Joint products are two or more products produced together up to a split-off point
where they become separately identifiable. They cannot be produced by themselves.
Joint products incur common, or joint costs, (direct materials, direct labor and
applied factory overhead) before the split-off point. The split-off point is the point of
production at which the joint products can be individually identified and removed
from the joint, or common process.

The joint products can then be sold or processed further. Costs incurred after the
split-off point for any one of the joint products are called separable costs or further
processing costs. These costs are already identified to each joint product.

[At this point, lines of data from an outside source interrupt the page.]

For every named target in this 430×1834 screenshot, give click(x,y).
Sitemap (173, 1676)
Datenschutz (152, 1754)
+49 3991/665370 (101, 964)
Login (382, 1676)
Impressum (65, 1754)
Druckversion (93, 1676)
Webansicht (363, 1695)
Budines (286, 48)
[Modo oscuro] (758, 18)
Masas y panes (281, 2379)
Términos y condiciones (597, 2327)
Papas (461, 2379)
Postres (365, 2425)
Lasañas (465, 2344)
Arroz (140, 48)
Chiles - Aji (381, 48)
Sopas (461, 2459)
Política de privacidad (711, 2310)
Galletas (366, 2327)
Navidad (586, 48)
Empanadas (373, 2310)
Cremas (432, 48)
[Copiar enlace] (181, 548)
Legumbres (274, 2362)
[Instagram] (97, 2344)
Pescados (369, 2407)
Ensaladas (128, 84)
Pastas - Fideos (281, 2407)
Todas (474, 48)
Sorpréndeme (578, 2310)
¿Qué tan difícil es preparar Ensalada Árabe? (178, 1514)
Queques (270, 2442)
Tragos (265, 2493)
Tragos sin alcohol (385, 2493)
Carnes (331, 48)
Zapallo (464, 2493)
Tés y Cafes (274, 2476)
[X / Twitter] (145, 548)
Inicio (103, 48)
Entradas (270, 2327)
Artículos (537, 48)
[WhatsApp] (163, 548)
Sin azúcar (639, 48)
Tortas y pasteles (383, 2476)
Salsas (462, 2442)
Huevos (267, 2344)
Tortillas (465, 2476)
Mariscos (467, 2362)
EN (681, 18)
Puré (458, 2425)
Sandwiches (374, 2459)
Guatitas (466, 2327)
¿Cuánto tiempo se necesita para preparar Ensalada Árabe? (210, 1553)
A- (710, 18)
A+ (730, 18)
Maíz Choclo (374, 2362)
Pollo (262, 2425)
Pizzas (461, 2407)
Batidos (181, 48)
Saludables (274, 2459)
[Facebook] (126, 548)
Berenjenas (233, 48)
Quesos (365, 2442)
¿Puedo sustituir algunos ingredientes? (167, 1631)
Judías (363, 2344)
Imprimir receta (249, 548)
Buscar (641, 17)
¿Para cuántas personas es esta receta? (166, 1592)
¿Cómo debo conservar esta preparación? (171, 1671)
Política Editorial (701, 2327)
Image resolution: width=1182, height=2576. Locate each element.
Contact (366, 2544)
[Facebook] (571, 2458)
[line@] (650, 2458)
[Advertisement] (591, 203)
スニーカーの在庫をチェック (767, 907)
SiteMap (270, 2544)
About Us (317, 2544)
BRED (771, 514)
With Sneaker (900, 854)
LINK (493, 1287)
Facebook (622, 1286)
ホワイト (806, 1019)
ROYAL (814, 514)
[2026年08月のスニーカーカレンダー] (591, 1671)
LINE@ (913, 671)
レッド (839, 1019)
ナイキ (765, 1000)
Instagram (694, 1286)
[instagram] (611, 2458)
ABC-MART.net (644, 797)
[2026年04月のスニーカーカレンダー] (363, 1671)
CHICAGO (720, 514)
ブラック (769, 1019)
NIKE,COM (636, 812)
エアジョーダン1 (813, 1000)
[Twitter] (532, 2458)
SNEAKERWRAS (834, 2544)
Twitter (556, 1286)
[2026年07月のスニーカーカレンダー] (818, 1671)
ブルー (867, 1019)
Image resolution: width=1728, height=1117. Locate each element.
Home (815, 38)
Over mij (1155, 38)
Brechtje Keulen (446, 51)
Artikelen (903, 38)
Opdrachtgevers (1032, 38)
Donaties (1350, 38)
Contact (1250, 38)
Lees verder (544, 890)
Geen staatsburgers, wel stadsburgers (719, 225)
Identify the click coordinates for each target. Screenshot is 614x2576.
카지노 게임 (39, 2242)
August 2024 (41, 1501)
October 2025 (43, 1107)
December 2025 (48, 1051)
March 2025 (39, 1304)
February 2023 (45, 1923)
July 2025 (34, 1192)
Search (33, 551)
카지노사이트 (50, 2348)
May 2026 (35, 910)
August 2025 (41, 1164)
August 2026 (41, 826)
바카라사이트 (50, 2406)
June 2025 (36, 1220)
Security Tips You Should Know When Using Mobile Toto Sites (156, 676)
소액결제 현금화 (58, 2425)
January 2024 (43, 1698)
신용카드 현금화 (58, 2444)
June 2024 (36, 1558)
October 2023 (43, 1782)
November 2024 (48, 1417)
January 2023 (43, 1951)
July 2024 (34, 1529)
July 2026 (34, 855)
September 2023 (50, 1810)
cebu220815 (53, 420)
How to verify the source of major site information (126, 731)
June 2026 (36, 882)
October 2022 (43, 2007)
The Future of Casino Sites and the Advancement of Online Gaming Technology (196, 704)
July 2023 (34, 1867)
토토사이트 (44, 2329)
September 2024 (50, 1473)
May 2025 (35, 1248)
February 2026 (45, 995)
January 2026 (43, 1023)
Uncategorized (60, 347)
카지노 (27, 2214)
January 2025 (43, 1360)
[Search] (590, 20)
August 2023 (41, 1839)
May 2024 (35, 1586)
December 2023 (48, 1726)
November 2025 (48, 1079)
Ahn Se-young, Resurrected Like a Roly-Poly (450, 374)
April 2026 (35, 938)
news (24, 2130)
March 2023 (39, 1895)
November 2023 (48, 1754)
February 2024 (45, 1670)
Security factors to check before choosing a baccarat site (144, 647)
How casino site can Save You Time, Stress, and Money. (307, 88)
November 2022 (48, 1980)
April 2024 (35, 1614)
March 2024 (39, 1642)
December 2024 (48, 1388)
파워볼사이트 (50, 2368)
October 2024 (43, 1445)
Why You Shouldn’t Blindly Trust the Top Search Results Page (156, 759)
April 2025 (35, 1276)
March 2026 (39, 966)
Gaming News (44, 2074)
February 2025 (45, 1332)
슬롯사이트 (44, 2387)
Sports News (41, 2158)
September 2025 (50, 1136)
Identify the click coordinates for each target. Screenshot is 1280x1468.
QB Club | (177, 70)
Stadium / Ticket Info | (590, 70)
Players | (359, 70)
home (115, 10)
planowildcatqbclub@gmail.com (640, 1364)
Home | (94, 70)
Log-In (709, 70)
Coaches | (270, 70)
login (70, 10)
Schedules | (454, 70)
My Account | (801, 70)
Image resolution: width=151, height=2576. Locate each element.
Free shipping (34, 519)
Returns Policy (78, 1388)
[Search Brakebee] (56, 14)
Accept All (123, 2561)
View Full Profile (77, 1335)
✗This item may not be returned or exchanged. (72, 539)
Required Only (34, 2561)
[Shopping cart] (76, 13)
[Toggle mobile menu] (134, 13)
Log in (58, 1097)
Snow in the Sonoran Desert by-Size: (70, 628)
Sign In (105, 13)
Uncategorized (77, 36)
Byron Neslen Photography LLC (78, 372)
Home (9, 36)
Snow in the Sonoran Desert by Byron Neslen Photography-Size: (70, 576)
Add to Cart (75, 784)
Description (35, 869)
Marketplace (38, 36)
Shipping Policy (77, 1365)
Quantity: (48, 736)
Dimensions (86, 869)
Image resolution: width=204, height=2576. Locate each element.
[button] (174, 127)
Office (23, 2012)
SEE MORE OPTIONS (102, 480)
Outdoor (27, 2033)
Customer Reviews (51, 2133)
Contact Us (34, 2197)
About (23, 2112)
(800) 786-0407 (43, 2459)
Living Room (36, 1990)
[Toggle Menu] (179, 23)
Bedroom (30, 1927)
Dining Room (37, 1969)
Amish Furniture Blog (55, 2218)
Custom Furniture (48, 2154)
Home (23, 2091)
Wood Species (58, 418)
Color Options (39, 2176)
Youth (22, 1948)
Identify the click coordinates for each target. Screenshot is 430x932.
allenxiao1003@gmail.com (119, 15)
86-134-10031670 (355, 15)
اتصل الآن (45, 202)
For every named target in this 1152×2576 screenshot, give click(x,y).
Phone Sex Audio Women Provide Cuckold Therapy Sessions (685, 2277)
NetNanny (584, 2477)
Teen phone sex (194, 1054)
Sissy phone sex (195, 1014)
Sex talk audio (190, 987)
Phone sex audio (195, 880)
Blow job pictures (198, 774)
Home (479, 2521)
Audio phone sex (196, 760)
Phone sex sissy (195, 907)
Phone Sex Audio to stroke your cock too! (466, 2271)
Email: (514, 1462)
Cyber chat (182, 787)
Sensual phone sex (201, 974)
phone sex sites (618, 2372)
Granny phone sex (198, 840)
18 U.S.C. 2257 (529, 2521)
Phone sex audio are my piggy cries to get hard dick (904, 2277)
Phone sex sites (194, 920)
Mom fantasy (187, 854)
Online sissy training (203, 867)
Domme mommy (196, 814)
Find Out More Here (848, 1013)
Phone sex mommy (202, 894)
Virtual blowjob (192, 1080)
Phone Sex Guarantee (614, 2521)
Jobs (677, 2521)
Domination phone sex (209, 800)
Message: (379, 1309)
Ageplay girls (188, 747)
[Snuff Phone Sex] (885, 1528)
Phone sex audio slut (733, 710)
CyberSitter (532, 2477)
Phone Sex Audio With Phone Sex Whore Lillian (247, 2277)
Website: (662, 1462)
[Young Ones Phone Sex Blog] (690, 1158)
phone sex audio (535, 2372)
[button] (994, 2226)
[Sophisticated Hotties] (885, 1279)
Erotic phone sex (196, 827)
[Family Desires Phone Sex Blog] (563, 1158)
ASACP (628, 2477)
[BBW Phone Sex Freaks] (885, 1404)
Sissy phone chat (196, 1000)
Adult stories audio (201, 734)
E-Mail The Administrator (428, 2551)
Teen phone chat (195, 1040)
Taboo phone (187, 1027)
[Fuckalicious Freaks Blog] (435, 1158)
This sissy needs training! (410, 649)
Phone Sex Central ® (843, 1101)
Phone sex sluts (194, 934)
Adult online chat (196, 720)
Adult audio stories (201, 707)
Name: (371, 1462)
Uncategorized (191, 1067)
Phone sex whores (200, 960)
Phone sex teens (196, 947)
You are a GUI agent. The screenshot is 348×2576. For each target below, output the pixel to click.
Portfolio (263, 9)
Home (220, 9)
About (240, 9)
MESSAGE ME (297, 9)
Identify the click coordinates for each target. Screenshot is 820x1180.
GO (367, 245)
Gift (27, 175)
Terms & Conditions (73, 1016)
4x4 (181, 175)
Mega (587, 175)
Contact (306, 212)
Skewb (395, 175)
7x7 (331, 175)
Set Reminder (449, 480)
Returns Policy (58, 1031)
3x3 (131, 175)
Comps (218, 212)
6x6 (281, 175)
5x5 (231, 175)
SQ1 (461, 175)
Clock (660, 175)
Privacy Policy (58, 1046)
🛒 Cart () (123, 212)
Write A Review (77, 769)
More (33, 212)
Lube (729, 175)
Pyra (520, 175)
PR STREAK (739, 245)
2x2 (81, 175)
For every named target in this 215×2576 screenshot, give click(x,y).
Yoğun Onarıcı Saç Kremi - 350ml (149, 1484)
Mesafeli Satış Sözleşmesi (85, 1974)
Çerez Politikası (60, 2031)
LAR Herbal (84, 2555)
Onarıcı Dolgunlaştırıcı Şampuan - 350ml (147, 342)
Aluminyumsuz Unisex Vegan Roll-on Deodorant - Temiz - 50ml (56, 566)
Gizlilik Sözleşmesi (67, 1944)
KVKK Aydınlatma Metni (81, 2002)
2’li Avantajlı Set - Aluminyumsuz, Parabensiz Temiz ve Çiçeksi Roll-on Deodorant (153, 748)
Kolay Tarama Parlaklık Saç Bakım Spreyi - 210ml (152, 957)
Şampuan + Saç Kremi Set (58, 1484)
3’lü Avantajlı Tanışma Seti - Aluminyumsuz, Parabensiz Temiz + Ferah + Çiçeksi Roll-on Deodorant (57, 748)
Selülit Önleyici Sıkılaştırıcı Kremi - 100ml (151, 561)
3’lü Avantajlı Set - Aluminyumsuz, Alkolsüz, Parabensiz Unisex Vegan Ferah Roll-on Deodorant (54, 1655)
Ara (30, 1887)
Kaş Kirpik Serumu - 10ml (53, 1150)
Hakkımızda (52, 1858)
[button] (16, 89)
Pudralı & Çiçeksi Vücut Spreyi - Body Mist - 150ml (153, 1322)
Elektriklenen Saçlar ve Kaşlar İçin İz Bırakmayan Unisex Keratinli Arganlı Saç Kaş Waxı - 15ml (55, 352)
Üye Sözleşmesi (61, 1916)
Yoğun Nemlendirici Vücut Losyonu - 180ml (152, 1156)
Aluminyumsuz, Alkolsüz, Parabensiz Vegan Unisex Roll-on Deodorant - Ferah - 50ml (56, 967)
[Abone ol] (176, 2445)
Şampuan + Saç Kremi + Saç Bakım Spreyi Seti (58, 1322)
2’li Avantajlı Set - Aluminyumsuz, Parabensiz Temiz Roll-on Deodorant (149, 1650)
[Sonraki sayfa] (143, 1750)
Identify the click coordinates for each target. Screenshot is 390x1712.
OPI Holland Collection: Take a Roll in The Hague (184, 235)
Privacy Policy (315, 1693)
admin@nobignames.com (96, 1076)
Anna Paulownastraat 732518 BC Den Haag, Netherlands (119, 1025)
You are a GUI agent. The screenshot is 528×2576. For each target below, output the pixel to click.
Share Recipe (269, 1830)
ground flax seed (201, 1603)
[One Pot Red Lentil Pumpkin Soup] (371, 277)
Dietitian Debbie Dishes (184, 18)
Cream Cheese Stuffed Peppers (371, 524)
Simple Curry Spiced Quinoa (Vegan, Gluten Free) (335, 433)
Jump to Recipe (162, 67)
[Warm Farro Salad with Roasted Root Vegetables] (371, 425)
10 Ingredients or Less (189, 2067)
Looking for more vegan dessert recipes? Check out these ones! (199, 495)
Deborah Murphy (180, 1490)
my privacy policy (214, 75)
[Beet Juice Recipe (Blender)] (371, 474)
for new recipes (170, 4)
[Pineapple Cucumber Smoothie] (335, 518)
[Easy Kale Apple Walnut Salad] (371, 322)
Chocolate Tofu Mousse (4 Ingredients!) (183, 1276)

By-product – a product of relatively small total value produced simultaneously with


other products.
Split-off point – the earliest point wherein joint products become separable individual
units
Joint cost – costs that arises from the simultaneous manufacturing of products in a
joint process

II. Characteristics of joint products


a. Joint products have a physical relationship that requires simultaneous common
processing.
b. Manufacturing of joint products always has a split-off point at which separate
products emerge, to be sold as is or processed further.
c. None of the joint products is significantly greater in value that other joint
products.

III. Industries which produce joint products


For example, a steak cannot be produced without also roasts, ribs, liver, hamburger, etc.
Other industries which produce joint products include
1) Chemicals 3) Mining
2) Lumber 4) Petroleum

IV. Characteristics of Main Products


a. The products must be the primary objective of the manufacturing operations.
b. Sales value must be relatively high if compared with the products resulting at the
same time.
c. In case of joint products, the manufacturer must produce all of the products
through a common process.

V. Characteristics of By-product
a. The product is not the primary objective of the manufacturing operations.
b. Sales value of the by-product is comparatively low as compared with the sales
value of the main product.
VI. Accounting methods for Main products
Methods of Allocating Joint Costs to Joint Products:
1. Market value method – result in all products showing the same gross profit rate per
dollar of sales
a. Product saleable at split-off – allocate joint cost based on aggregate total sales
value of joint products at split-off point
b. Product not saleable at split-off – allocate joint cost based on the aggregate net
realizable value (hypothetical market value) of joint products at split-off point

2. Average unit cost method (Peanut butter costing) – it allocates joint costs based on
the relative units of each joint products; it assumes that all units, regardless of nature
or type, which undergone processing consumes equal amount of cost.
3. Weighted-average method – allocates joint costs based on points or factors set for
each product class representing size of the unit, difficulty to manufacture, time spent,
difference in time spent and materials used
4. Quantitative unit method - uses pounds, liters, meters, etc. to allocate joint costs to
joint products

VII. Accounting methods for By-products


Methods of Accounting for By-Products:
1. No cost is allocated
a. Other income c. Deduction to cost of goods sold
b. Sales d. Deduction to total production costs
2. Cost is allocated (the joint product view)
a. Replacement cost method – the by-product purchase cost if it were to be
purchased externally is assigned the by-product and deducted from the joint cost
b. Market value/reversal cost method – the estimated recoverable value from the
by-product is assigned to the by-product.